## Task prompt
Using the entries that follow, transcribe only the lines from the line with "Switch to the Light tab label" to the line with "Image resolution: width=648", both included, exactly as they stand and without pictures.
################
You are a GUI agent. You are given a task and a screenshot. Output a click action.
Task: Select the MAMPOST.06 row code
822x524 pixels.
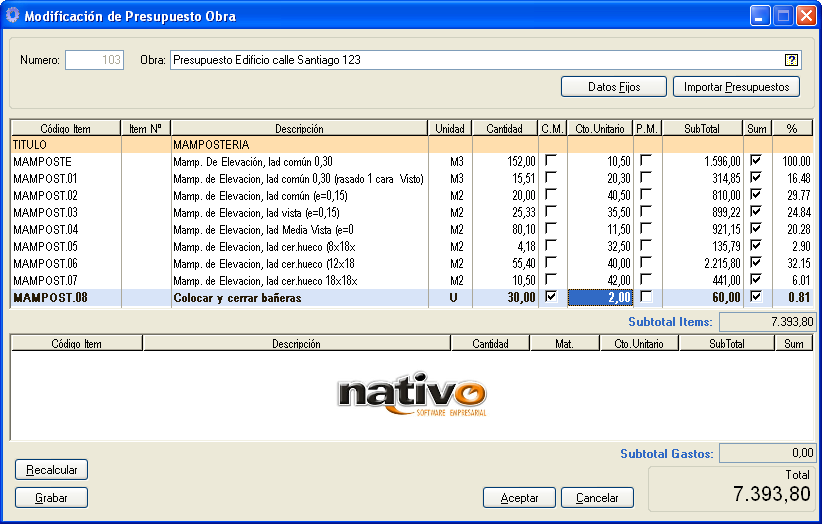point(45,263)
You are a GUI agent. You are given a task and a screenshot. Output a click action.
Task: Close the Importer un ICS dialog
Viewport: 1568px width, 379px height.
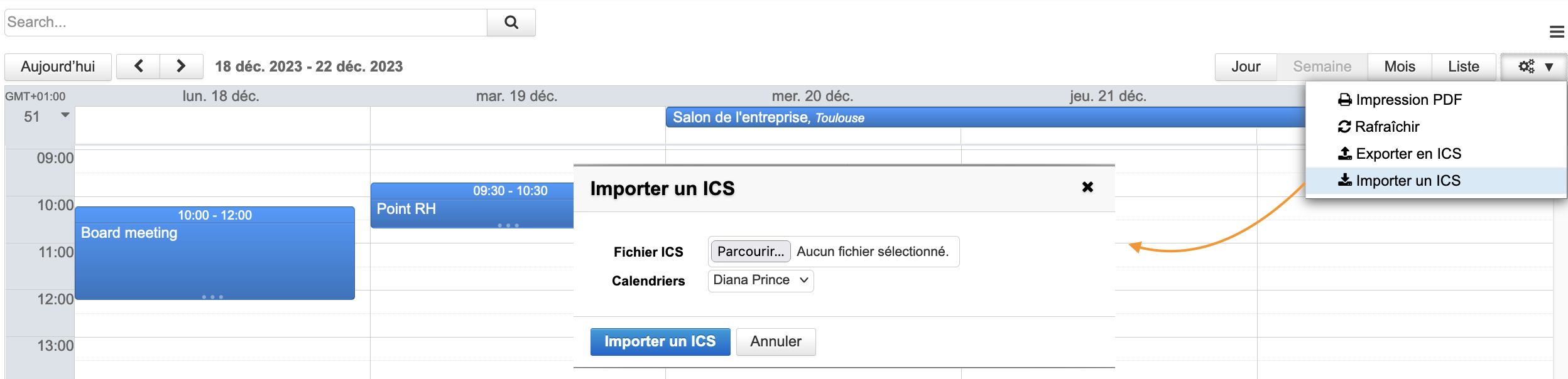coord(1087,187)
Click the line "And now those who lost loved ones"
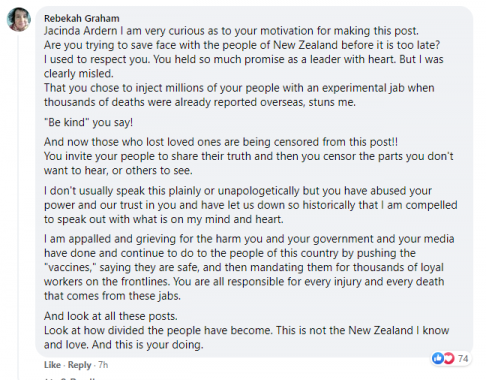The width and height of the screenshot is (486, 380). tap(221, 142)
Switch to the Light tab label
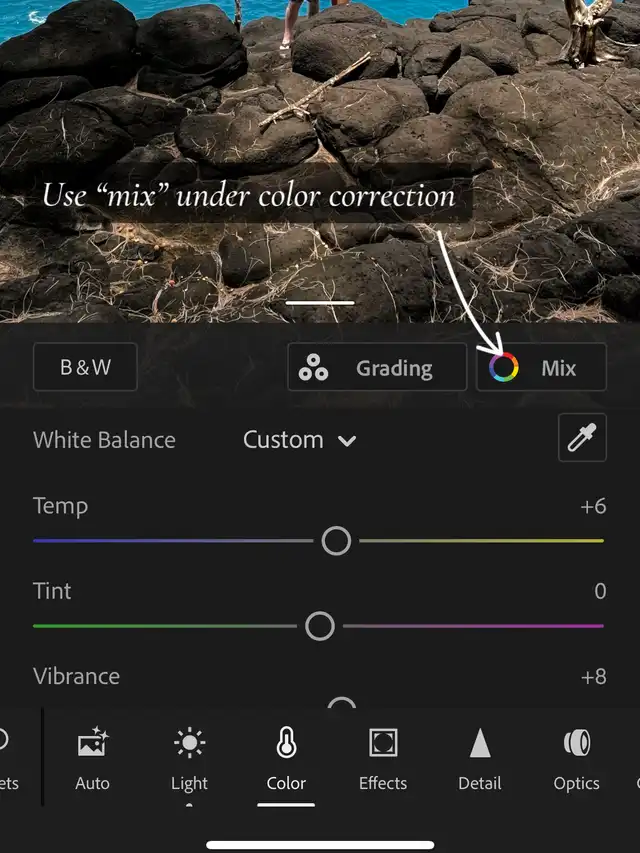Screen dimensions: 640x853 pos(189,783)

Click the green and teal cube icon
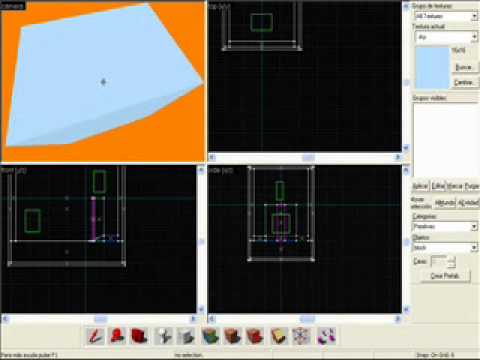pyautogui.click(x=211, y=336)
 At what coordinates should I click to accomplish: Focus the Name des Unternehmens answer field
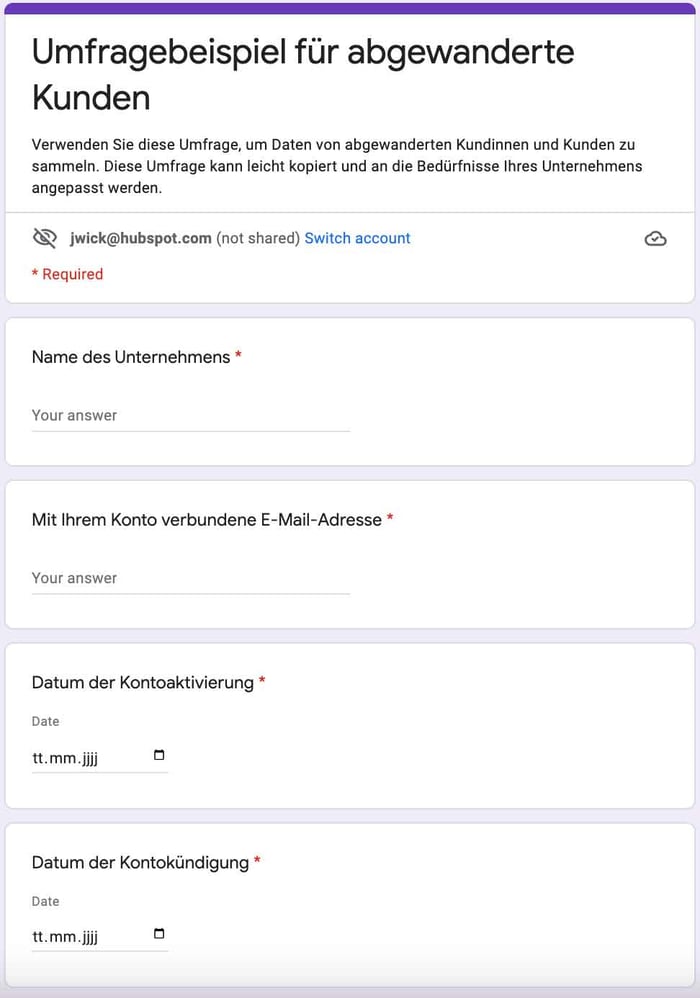pos(191,416)
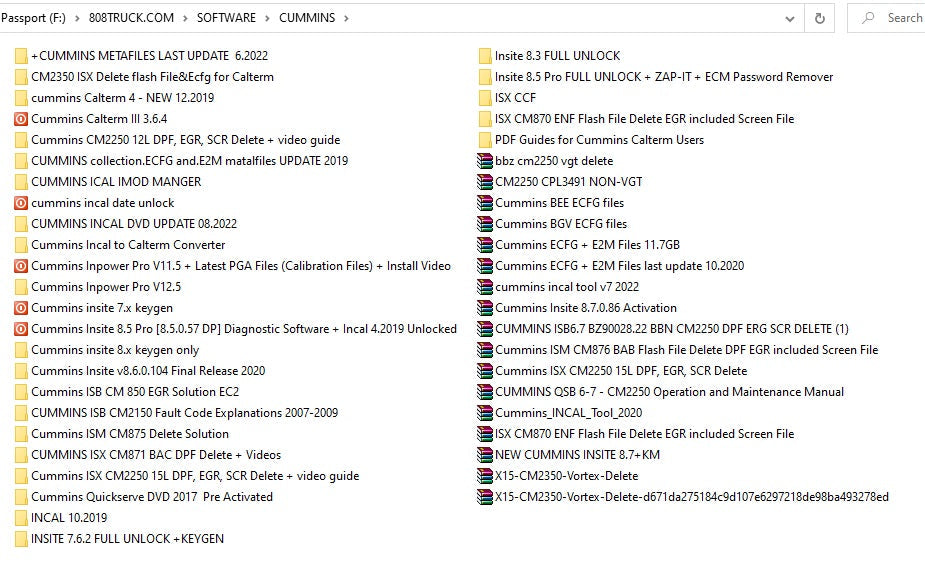Open the address bar history dropdown
The image size is (925, 563).
[791, 17]
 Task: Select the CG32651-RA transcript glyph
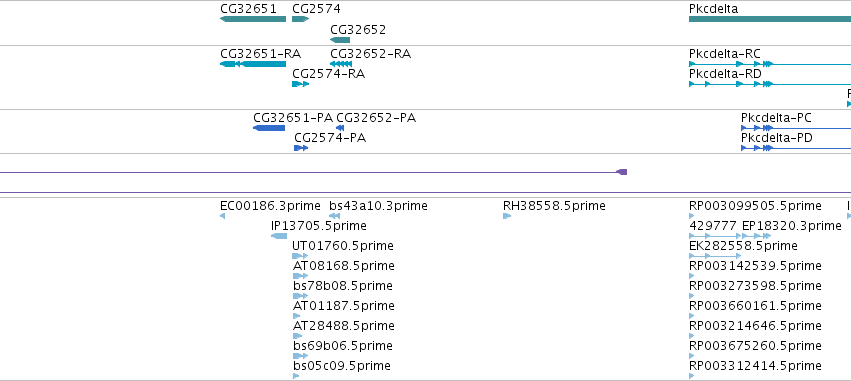(253, 64)
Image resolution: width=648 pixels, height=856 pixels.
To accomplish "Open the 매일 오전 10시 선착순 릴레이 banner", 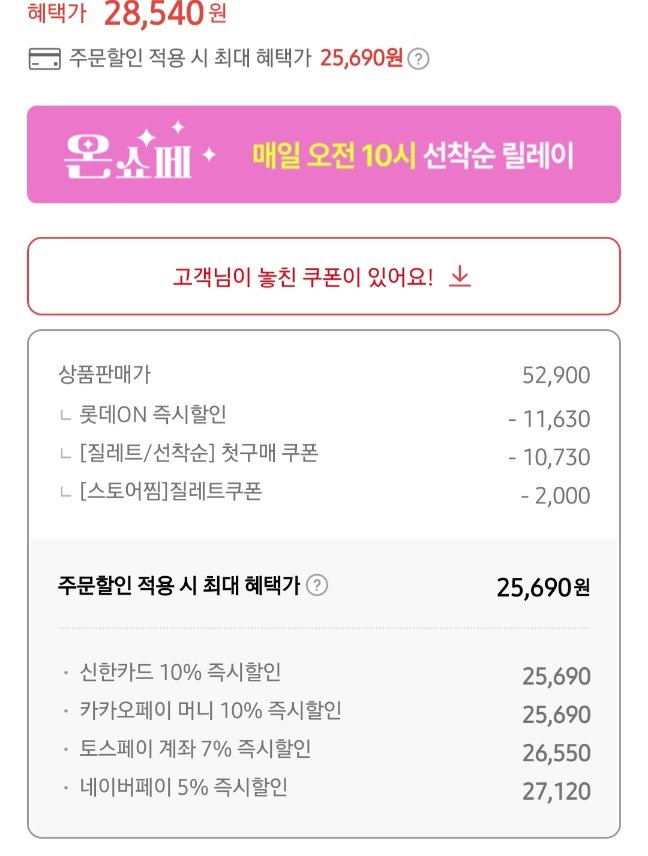I will pos(413,156).
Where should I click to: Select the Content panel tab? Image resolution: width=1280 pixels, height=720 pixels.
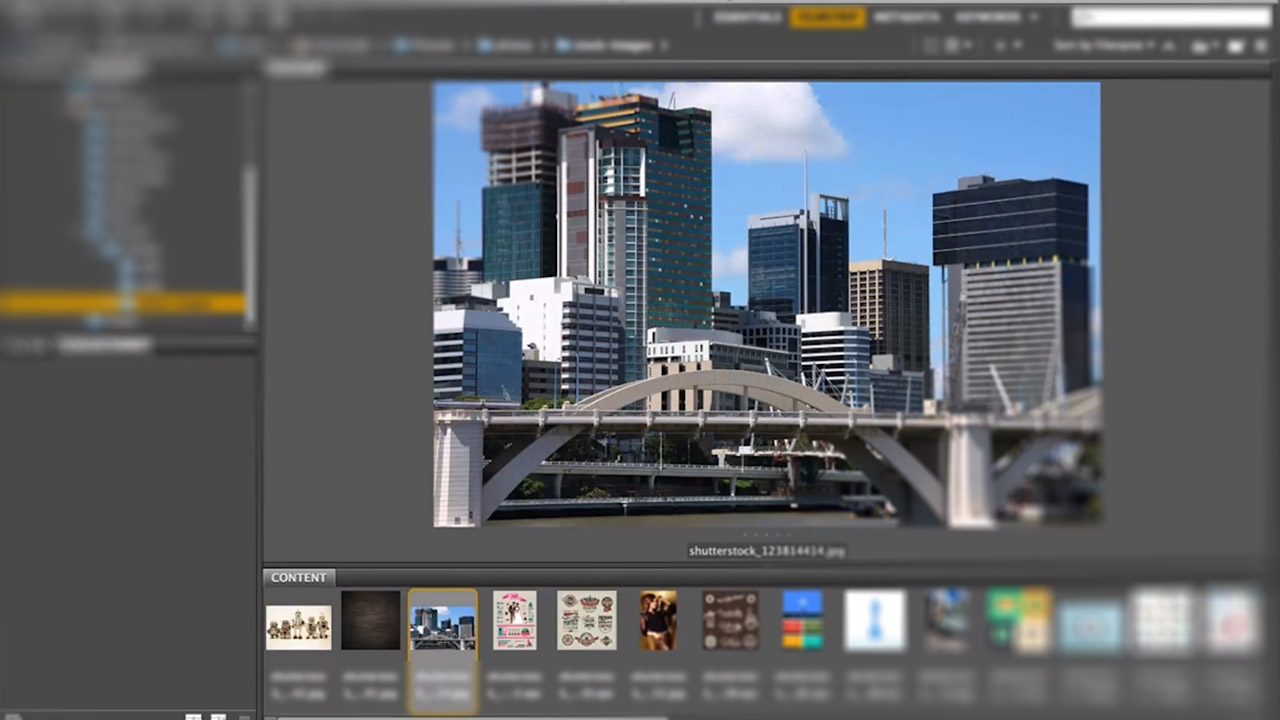298,577
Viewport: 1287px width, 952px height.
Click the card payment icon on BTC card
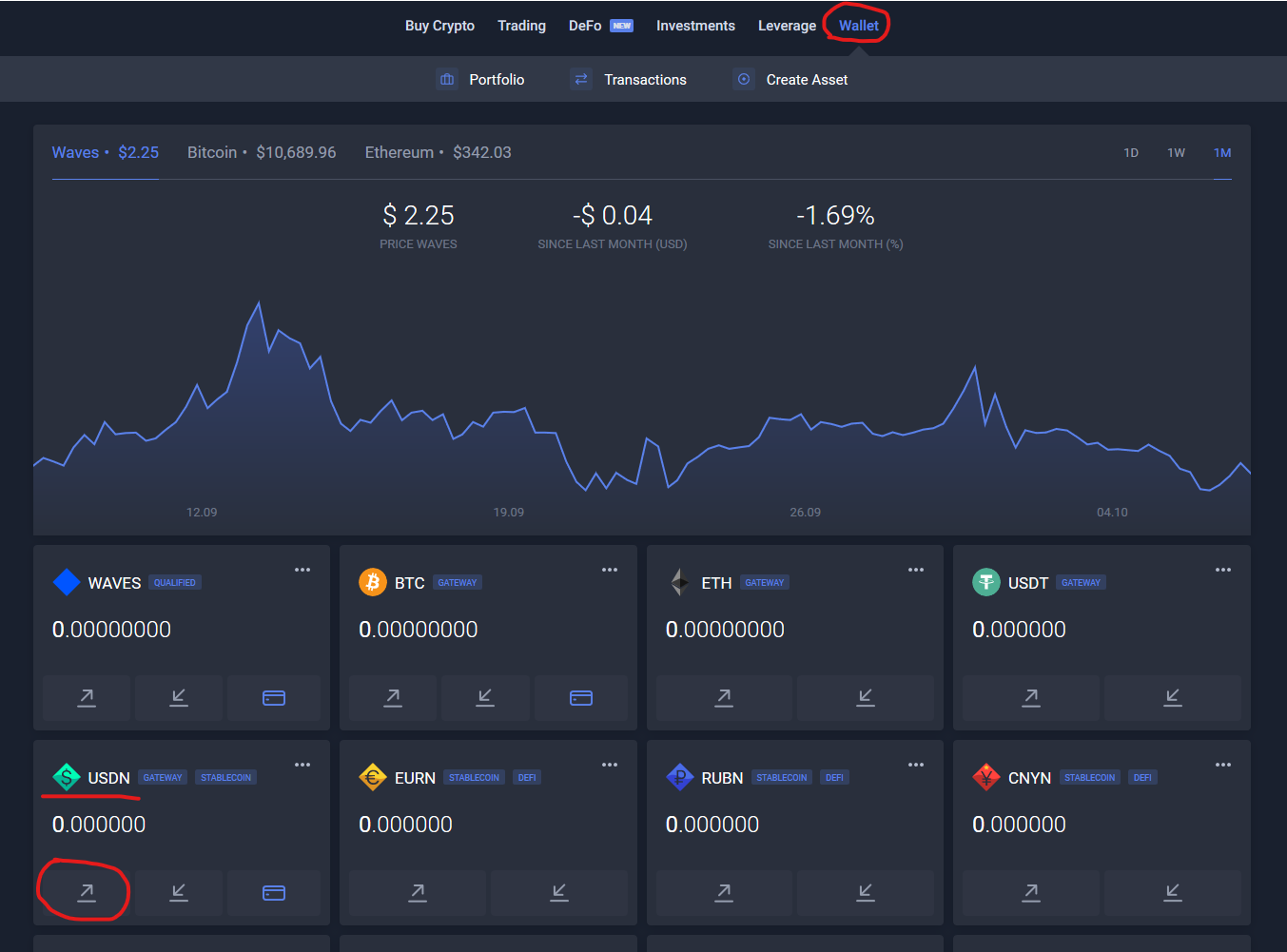[x=580, y=698]
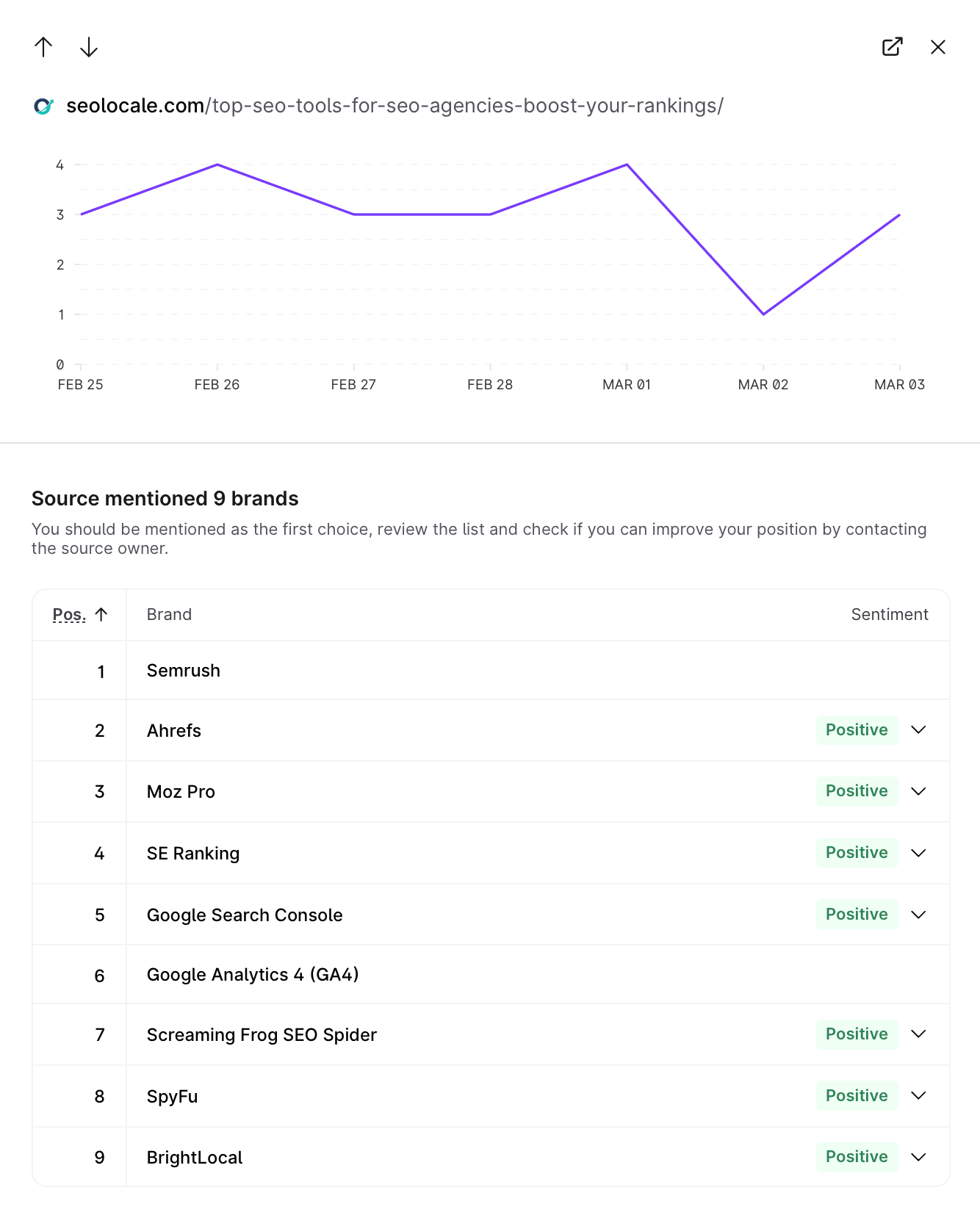Click the FEB 26 peak on chart
980x1215 pixels.
(x=217, y=165)
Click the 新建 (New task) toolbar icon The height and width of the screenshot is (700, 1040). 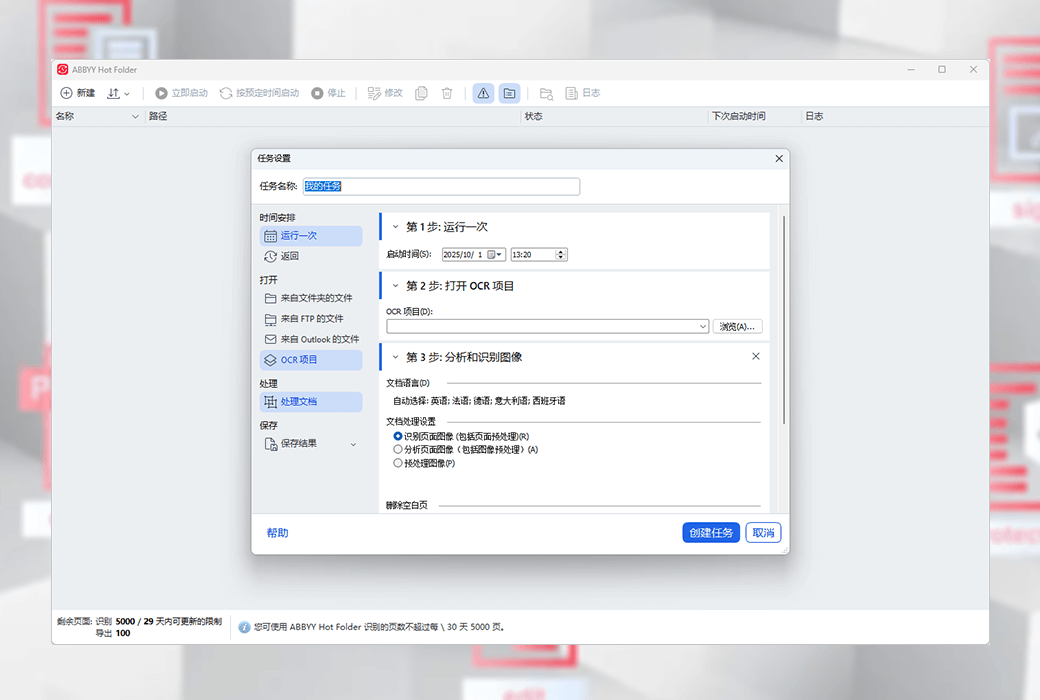tap(67, 93)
################
## Finished task
Switch to the Light tab label
Screen dimensions: 640x853 pos(189,783)

Click the green and teal cube icon
pyautogui.click(x=211, y=336)
 At what coordinates should I click to accomplish: Focus the Name des Unternehmens answer field
pos(191,416)
Open the address bar history dropdown
The image size is (925, 563).
[791, 17]
 Task: Select the CG32651-RA transcript glyph
(253, 64)
Image resolution: width=648 pixels, height=856 pixels.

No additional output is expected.